Figures 4b, 4c show the results of the difference between the individual cell absorbed doses from the cellular model and the radial bin absorbed doses from the spherical model; for [Fig. 4b] the same data is illustrated as shown in Figs. 3a, 4a, and in [Fig. 4c] the 100k cell and ratio of decays-to-cells, N_r, equal to 10 scenario is shown. The distributions appear to be Gaussian to first order and fits with a Gaussian function are made to the data. The width of the Gaussian fits (the rms values) for all scenarios are shown in Fig. 4d as a function of tumor size, each different color representing a different ratio of events to cells (N_r). The width of the Gaussian fits decrease as a function of tumor size quite quickly to gravitate to a value that depends on the ratio of events to cells, N_r, and is remarkably close to the width that would be expected from a strictly statistical standpoint. These values equal to ^N_r-1∕2 are represented by the colored dotted lines. This particular figure illustrates well the motivation and justification for the adjusted spherical model. Results from a selected range of scenarios, including average absorbed dose, surviving fraction, and absorbed dose rms as well as the R² values for the Gaussian fits are given in Table TABLE II., where it can be seen that the fits to the lower N_r values are slightly worse than those fit to the higher N_r values.

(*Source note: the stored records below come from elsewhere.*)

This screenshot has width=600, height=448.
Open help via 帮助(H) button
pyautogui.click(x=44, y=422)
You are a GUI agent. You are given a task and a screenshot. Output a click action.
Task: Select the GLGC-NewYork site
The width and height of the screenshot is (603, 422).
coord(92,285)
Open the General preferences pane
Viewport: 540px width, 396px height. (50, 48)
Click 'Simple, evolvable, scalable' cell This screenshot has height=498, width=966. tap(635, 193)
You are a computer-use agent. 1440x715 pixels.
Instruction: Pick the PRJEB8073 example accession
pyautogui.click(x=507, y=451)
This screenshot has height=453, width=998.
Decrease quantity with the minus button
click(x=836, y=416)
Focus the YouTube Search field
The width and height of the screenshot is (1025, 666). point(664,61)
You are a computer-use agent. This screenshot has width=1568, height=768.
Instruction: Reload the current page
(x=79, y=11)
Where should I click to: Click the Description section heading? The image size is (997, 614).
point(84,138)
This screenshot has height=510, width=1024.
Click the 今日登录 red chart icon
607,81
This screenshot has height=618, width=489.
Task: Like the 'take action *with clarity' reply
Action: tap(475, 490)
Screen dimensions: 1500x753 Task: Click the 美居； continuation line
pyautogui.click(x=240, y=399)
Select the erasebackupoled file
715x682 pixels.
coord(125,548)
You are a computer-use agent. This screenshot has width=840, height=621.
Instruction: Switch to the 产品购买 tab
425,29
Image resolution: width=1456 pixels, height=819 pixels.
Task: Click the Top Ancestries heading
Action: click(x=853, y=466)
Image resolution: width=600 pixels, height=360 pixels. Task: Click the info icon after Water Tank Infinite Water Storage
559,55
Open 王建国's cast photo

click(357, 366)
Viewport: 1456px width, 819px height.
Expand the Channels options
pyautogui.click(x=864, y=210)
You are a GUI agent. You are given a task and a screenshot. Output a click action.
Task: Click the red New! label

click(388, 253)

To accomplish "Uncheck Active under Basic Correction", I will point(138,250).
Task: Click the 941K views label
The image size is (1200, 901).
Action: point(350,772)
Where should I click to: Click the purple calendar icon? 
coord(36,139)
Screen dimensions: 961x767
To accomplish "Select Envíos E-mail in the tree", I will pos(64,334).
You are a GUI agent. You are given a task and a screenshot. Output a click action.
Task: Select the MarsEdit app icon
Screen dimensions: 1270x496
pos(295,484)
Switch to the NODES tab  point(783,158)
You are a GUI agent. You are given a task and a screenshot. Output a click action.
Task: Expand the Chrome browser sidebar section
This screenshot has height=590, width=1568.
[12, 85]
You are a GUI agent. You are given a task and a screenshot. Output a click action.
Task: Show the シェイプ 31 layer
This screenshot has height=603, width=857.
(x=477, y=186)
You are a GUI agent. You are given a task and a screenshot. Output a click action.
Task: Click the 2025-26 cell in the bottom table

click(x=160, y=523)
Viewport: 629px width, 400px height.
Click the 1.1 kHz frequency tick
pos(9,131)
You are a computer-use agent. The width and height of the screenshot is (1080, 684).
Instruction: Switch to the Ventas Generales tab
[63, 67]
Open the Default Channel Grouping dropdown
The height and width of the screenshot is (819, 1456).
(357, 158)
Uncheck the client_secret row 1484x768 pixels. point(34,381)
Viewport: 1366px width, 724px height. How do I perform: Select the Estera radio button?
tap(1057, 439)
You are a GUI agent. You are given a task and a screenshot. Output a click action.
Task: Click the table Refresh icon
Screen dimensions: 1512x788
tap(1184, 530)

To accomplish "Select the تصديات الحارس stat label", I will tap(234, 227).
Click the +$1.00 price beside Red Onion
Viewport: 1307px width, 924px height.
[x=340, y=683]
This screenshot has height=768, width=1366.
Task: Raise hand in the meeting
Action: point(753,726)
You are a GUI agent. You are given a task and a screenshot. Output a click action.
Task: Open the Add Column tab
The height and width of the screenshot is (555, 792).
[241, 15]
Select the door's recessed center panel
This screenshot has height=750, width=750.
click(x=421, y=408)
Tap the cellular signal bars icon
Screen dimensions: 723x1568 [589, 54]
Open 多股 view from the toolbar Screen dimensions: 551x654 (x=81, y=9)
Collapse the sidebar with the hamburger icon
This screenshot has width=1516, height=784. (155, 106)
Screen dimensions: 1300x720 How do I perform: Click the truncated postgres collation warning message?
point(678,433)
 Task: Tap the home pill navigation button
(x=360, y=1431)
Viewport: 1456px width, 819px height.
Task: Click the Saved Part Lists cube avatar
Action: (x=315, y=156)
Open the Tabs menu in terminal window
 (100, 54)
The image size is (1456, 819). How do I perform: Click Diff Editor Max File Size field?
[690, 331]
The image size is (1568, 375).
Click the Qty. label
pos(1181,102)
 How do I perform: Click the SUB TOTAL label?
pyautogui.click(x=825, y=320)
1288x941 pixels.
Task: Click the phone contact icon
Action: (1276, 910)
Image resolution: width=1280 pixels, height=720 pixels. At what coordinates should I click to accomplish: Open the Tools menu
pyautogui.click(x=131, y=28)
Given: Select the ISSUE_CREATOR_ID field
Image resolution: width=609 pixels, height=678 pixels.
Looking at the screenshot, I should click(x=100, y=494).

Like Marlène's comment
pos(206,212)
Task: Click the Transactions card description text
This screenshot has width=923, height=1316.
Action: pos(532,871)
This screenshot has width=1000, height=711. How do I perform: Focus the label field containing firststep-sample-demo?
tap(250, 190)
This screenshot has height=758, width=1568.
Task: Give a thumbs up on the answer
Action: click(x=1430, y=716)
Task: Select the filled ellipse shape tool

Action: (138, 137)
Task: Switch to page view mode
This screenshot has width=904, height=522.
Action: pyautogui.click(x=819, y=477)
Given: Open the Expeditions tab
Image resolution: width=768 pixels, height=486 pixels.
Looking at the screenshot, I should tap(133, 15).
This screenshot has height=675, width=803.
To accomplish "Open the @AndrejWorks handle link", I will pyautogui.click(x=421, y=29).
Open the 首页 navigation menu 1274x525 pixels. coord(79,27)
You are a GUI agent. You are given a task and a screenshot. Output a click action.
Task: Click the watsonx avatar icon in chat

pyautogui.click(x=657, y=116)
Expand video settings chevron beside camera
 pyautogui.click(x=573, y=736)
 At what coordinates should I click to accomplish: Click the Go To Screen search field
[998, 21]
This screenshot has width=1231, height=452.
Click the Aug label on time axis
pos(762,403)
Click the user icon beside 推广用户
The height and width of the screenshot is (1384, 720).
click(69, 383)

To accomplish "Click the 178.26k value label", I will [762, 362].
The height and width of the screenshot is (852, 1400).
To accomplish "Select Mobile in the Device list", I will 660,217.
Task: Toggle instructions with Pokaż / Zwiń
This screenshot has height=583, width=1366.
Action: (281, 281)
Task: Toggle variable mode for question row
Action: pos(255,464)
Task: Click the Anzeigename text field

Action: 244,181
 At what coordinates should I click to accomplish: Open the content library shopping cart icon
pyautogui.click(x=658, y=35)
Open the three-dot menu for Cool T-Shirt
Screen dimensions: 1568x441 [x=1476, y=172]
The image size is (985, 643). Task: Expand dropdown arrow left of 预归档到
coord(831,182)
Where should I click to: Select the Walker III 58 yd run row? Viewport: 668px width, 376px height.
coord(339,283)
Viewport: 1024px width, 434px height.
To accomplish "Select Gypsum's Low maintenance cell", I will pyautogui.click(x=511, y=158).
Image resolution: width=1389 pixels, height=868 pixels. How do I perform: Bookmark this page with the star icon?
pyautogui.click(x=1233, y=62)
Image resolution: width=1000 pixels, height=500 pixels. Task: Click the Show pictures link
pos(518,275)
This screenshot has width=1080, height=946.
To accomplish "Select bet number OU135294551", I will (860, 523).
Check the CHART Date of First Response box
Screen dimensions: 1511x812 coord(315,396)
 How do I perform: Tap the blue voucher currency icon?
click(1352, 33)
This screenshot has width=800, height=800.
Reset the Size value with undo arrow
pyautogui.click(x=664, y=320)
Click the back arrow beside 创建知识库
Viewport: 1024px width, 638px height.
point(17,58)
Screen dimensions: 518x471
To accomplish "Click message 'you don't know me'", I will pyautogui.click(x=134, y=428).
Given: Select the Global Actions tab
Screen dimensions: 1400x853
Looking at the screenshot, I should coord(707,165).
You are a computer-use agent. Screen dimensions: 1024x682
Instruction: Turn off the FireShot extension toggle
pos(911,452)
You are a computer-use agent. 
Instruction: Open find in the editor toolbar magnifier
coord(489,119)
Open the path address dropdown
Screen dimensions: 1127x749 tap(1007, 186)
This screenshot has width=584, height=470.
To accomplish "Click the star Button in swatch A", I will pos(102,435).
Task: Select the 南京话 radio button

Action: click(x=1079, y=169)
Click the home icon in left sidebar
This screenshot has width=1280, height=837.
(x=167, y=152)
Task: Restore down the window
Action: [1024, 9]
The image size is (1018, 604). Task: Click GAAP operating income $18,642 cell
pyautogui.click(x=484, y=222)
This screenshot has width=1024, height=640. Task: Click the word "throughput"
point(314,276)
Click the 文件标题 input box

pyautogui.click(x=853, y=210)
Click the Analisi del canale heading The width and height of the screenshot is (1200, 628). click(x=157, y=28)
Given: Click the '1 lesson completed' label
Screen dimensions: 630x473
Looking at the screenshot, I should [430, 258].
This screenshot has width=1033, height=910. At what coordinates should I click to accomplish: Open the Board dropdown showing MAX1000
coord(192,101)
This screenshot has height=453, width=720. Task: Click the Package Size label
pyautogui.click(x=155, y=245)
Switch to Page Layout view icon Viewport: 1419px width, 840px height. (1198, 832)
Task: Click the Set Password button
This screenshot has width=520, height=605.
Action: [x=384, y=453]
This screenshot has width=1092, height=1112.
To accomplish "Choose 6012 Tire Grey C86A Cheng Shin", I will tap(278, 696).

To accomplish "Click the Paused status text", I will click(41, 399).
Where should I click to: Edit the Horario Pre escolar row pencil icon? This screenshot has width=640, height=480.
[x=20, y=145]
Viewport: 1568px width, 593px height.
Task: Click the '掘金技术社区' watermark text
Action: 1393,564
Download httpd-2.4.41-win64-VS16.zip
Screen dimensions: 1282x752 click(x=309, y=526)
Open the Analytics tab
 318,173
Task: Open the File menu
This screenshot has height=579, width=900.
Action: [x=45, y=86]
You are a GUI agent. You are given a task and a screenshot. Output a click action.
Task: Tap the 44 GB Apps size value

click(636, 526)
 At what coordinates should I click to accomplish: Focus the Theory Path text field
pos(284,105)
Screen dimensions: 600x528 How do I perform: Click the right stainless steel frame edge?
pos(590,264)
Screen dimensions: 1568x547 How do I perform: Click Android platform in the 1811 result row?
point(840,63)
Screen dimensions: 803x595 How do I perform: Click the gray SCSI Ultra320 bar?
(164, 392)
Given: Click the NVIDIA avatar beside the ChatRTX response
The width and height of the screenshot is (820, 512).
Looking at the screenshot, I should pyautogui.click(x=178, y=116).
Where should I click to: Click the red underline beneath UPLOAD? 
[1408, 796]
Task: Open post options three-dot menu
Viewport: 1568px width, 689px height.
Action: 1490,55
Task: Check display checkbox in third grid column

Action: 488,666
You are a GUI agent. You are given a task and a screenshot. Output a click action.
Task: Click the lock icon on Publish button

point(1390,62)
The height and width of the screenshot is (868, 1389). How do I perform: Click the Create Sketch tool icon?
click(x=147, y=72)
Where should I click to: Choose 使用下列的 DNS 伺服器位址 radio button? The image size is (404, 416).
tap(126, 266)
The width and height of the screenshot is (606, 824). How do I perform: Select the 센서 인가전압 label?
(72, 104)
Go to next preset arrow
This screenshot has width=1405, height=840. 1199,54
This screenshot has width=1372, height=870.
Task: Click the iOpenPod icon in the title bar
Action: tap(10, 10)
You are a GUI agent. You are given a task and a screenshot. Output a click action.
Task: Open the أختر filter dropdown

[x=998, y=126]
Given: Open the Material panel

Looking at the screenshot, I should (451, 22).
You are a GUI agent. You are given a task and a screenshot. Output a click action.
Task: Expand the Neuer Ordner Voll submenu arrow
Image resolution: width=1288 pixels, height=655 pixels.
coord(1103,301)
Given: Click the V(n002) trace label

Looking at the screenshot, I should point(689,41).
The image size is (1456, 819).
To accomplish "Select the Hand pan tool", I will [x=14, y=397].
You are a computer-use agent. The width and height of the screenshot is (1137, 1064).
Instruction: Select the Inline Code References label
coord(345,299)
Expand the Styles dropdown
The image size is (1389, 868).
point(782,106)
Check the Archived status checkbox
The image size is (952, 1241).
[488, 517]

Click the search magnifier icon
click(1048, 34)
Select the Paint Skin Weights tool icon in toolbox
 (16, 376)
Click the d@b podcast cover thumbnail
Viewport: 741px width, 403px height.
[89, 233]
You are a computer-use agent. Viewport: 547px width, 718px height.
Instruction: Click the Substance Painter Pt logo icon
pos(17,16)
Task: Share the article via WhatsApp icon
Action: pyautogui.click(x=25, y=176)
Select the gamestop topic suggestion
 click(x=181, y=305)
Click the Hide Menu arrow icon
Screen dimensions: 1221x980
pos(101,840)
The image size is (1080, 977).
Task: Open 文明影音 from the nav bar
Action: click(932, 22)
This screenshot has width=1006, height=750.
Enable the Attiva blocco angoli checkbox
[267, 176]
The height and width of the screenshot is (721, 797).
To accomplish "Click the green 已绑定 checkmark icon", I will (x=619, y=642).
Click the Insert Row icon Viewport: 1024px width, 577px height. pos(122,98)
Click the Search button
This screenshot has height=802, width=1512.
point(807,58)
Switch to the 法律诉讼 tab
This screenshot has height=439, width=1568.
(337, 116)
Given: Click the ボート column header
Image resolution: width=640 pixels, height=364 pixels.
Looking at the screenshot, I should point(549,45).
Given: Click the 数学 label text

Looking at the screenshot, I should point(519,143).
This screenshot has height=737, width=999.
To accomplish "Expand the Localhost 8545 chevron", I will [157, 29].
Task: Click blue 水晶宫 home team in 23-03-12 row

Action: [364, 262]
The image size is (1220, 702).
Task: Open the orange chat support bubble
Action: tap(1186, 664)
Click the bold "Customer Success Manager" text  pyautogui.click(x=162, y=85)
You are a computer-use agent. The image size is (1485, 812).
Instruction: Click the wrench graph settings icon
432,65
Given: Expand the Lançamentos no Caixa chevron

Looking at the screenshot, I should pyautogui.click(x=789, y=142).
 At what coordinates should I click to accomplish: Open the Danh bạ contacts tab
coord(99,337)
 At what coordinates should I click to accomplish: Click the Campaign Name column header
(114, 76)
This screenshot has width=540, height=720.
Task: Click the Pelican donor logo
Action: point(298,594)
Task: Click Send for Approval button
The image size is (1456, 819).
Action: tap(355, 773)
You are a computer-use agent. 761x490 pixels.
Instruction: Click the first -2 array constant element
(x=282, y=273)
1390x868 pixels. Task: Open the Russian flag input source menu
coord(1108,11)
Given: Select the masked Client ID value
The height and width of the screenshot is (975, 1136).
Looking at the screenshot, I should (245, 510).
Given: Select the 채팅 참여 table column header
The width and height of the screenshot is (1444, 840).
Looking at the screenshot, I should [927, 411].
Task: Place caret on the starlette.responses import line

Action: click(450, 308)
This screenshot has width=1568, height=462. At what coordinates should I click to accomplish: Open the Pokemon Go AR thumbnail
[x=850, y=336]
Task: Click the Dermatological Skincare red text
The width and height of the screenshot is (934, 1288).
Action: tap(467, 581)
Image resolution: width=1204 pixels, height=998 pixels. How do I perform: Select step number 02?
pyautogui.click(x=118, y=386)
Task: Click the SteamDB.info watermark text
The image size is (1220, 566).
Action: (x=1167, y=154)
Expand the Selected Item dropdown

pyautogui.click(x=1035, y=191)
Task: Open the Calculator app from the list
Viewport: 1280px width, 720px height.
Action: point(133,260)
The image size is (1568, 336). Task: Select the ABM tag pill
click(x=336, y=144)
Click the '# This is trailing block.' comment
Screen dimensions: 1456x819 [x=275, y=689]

Dosimetric quantity comparison

The surviving fraction and EUD comparisons between the two models are illustrated in Figs. 5a, 5b. Additionally, the average absorbed dose is plotted in the EUD graph for comparative purposes. Figures 5c, 5d show the same results for α (and β) values multiplied by a factor of 0.1 (0.01) and 10 (100), respectively.

Figure 5.

Comparison of calculated dosimetric values from simple homogenous spheres and Monte Carlo (MC) results. (a) The model-calculated SF compared to the individual cell Monte Carlo surviving fraction. The dotted line represents equivalence. (b) A similar comparison for the EUD, where the round circles show the average absorbed dose, that is, the simple sphere values before statistical adjustment. (c) and (d) The same EUD comparisons for different α and β values: for (c), α = 0.0451 Gy⁻¹ and β = 0.0051 Gy⁻²; for (d), α = 4.51 Gy⁻¹ and β = 5.1 Gy⁻².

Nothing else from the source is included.